Noch sichtbarer war Beckham am dritten Tor der Madrilenen beteiligt. Sein Freistoß war ein Geschenk für einen Stürmer wie van Nistelrooy. Der brauchte ihn einfach nur ins Tor zu verlängern. Zu diesem Zeitpunkt, es waren noch zehn Minuten bis zur Halbzeit, deutete eigentlich nichts mehr auf ein Aufbäumen der Münchner hin. Wer auf dem Platz stand, den schien – vielleicht mit der Ausnahme von Kahn, van Bommel und Lucio – schon der Mut verlassen zu haben.

Also mussten Spieler den Mut zurückbringen, die nicht auf dem Platz standen. Trainer Ottmar Hitzfeld wechselte zur Halbzeit Hasan Salihamidzic für Martin Demichelis ein und nach einer Stunde Claudio Pizarro für Lukas Podolski. Zwischen beiden Einwechslungen lag von Münchner Seite aus wenig, von Madrilenischer immerhin ein grandioser Freistoß Beckhams den Kahn gerade noch an die Latte lenken konnte. Waren die Münchner in der ersten Halbzeit im Mittelfeld noch hoffnungslos unterlegen, eroberten sie sich in der zweiten ein paar Freiräume zurück gegen die immer passiveren Madrilenen. Das Etappenziel war greifbar nah: das Tor, dass aus einer harten eine erträgliche Niederlage machen würde. Beinahe hätte es Pizarro erzielt, doch er scheiterte knapp an Iker Casillas.

Doch dann gelang es kurz vor dem Ende Mark van Bommel, auf 2:3 zu verkürzen, und das ist gerade für die Fans von Real Madrid besonders schmerzvoll.

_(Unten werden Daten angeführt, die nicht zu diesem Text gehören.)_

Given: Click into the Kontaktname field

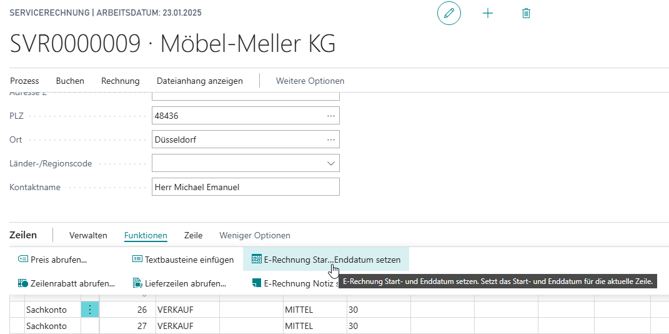Looking at the screenshot, I should 245,187.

Van Bommel hatte zuletzt noch für den Erzrivalen FC Barcelona gespielt. Nach seinem Tor zeigte er den Fans des Gegners die Faust. Die Aggressivität verflog bei den Münchnern jedoch gleich wieder. Der Treffer stimmte sie von jetzt auf gleich milde, und sie verließen den Platz mit einem sanften Lächeln.